This actually seem to have started at least early in December. Microsoft (Hotmail) seemed to block all incoming mail from Linode, without alerting the recipient or routing to the spam folder. Looks like the problem is still afflicting Linode customers.

Email Blocklisting: A Christmas Gift From Microsoft That Linode Cant Seem to Return:

"Microsoft appears to have delivered the unwanted Christmas gift of email blocklisting to Linode IP addresses, and two weeks into 2022 the company does not seem ready to relent.

Problems started as large chunks of the world began packing up for the festive period. Complaints cropped up on Linode's support forums when customers began encountering problems sending email to Microsoft 365 accounts from their own email servers.

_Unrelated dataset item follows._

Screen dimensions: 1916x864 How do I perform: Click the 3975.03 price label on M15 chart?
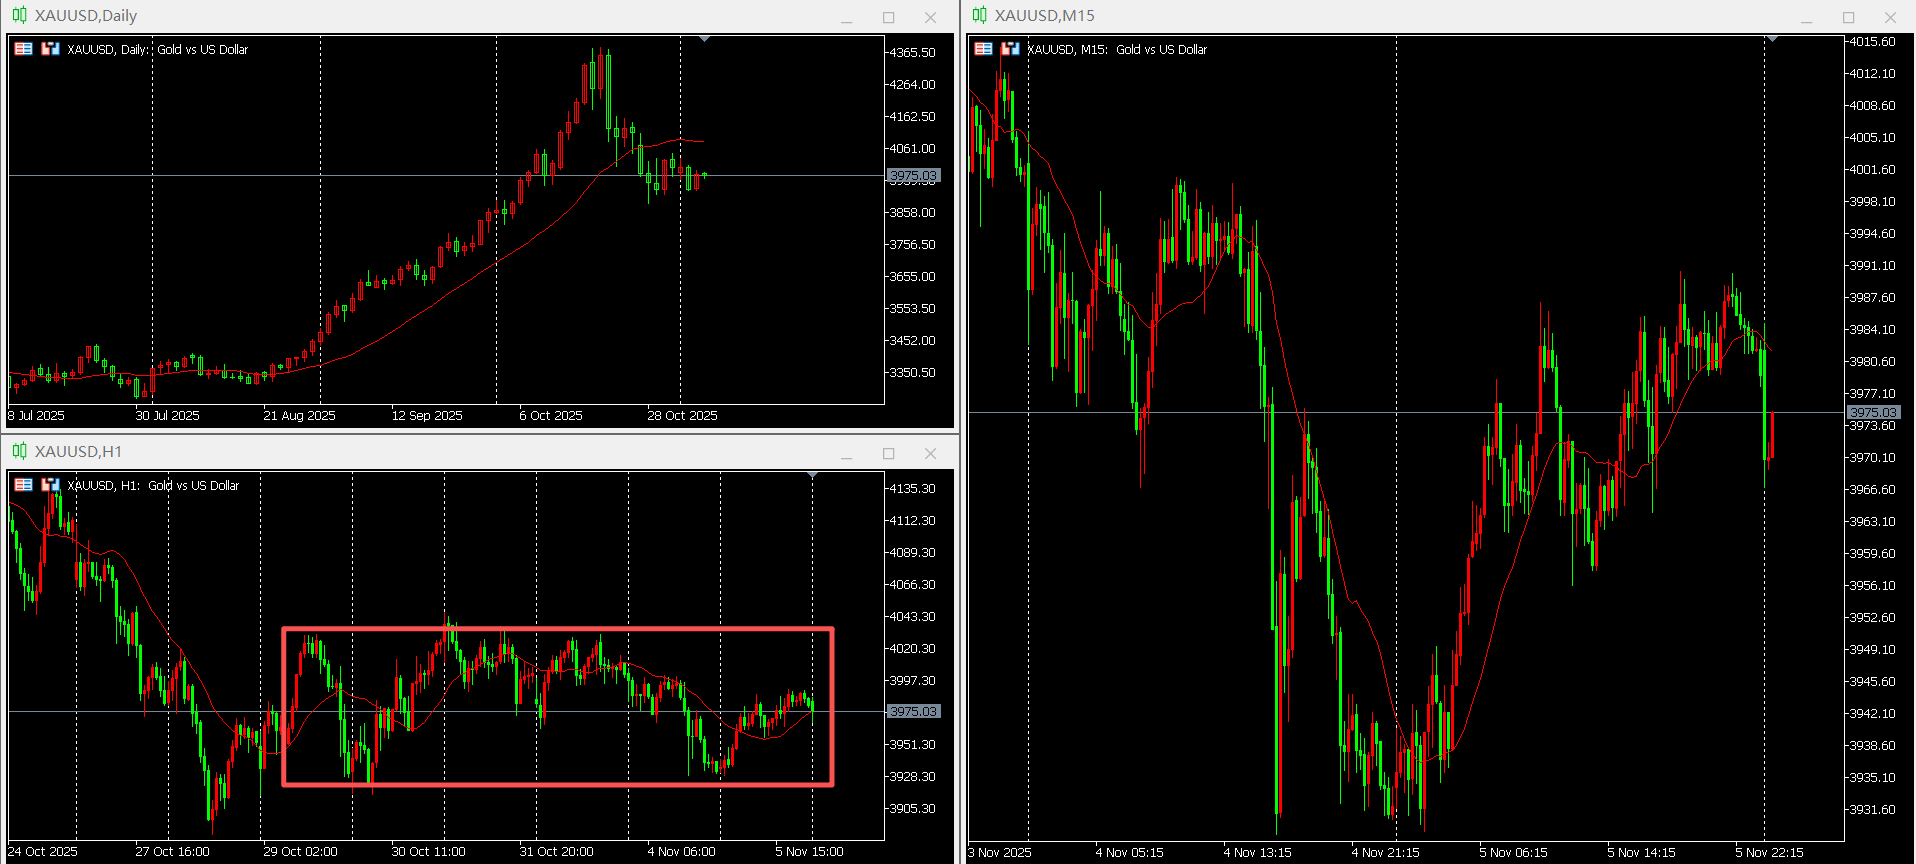(1873, 412)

[...] More recently, the Linode team has offered to swap out affected IPv4 addresses for unaffected ones – or, for a fee, it will add some new ones to users faced with the problem. "While we cannot control how long it takes for Microsoft to address the issues on their end," said Linode, "we do have potential solutions that we can offer in order to help customers avoid the current 'Banned Sender' bounces."

[...] Blocklisting IP addresses to prevent the delivery of unwanted emails is not a particularly complicated concept, although Microsoft has perhaps been a little more enthusiastic about this than is strictly necessary over the years. In 2019, tsoHost's bulk email domain found itself on the naughty step for Outlook and Hotmail addresses and getting itself off again proved a bit of a challenge.

Linode itself is an infrastructure-as-a-service outfit, with data centres spread around the world. One can host one's applications (including email services) and data on its platform as an alternative to the bigger boys. Right up until Microsoft decides to slap the IP addresses one is sending from on to a blocklist.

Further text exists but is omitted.